As boys, Spartans kept their hair quite short and started to grow it out when they reached puberty. Hair was incredibly important to Spartan men and women, and many scholars believe that both men and women wore similar hairstyles in Sparta – a top knot on the crown of their heads.

In Athens, however, boys had long hair as children and did not cut it short until puberty. This haircut was considered an important step towards adulthood and was treated as a sacred rite, with offerings made to Heracles and other deities.

Spartan men combed their hair before battle

Spartan men were known to take great care of their hair, especially before battle. In his account of the Battle of Thermopylae, Herodotus describes a famous scene in which a Persian spy approaches the Spartan camps to obtain important information to pass on to his superiors.

While spying, the Persian soldier comes across an unexpected sight – while some men were exercising, many were combing and grooming their long hair.

When he relayed this information to the Persian King Xerxes, the leader found it quite amusing and believed that his troops would have no trouble slaughtering such men.

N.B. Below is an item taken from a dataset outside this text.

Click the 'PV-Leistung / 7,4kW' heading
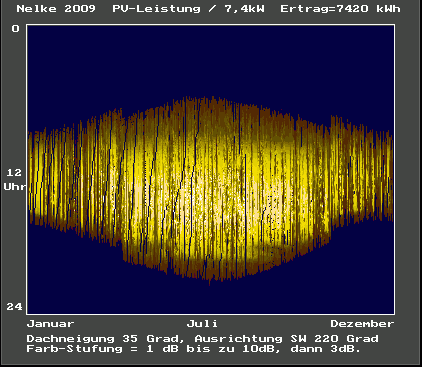189,8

Still, his adviser warned him that the Spartans were probably preparing to fight, as it was their custom to comb their hair before battle.

The scene is referenced in the last stanza of English poet A. E. Housman’s moving work “The Oracles”, which reads:

“The king with half the East at his heels is driven from the morning lands;
Their fighters drink the rivers, their arrows drink the air.
And whoever’s left has to die for nothing, and there’s no coming home.
The Spartans on the sea-wet rock sat down and combed their hair.

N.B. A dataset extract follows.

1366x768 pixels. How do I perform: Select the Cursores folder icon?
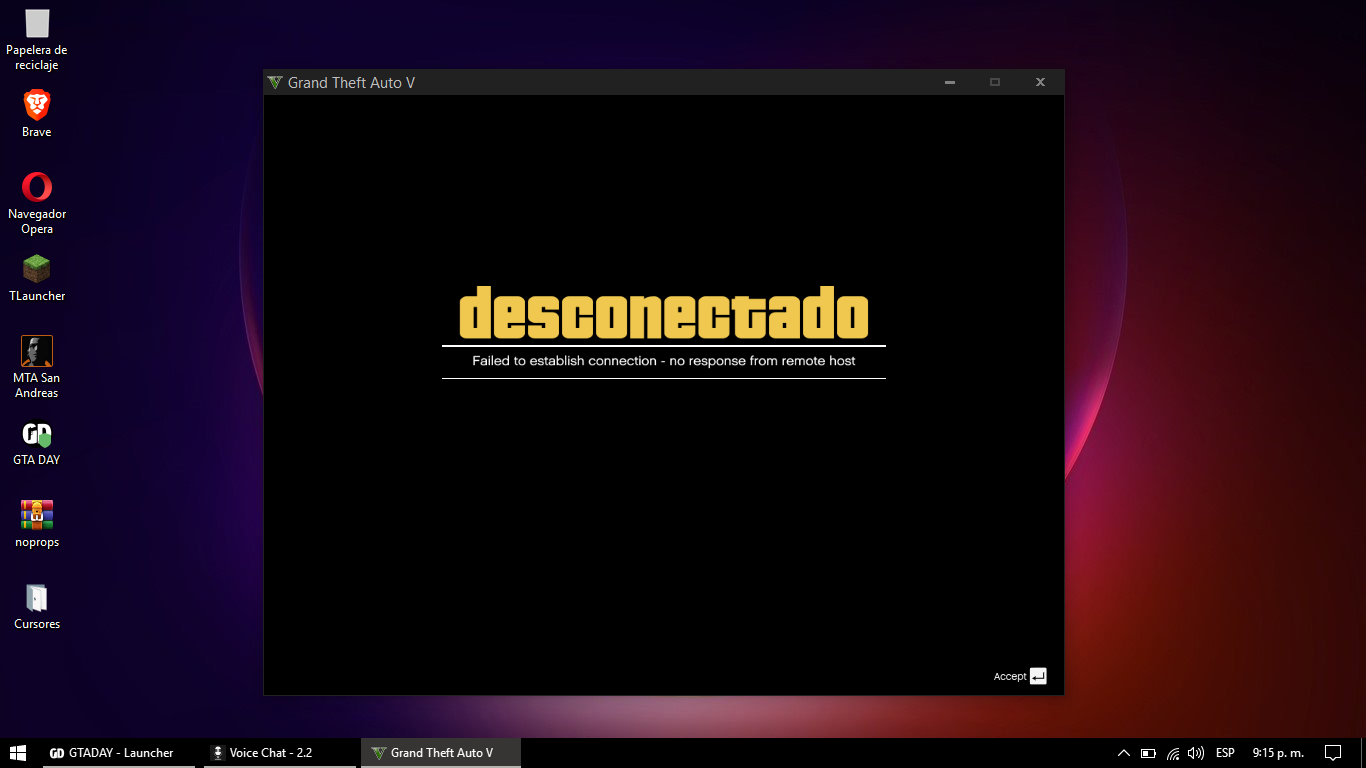tap(37, 598)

In his biographies of Spartan rulers Lycurgus and Charrillus, Plutarch mentions that long hair that was well groomed on a man was incredibly important. It is said that Lycurgus claimed that good hair could make a handsome man even more beautiful – and an ugly one even more terrible.

When asked why Spartan men wore their hair long, Charrillus reportedly replied that hair is “the cheapest of ornaments” (τῶν κόσμων ἀδαπανώτατος).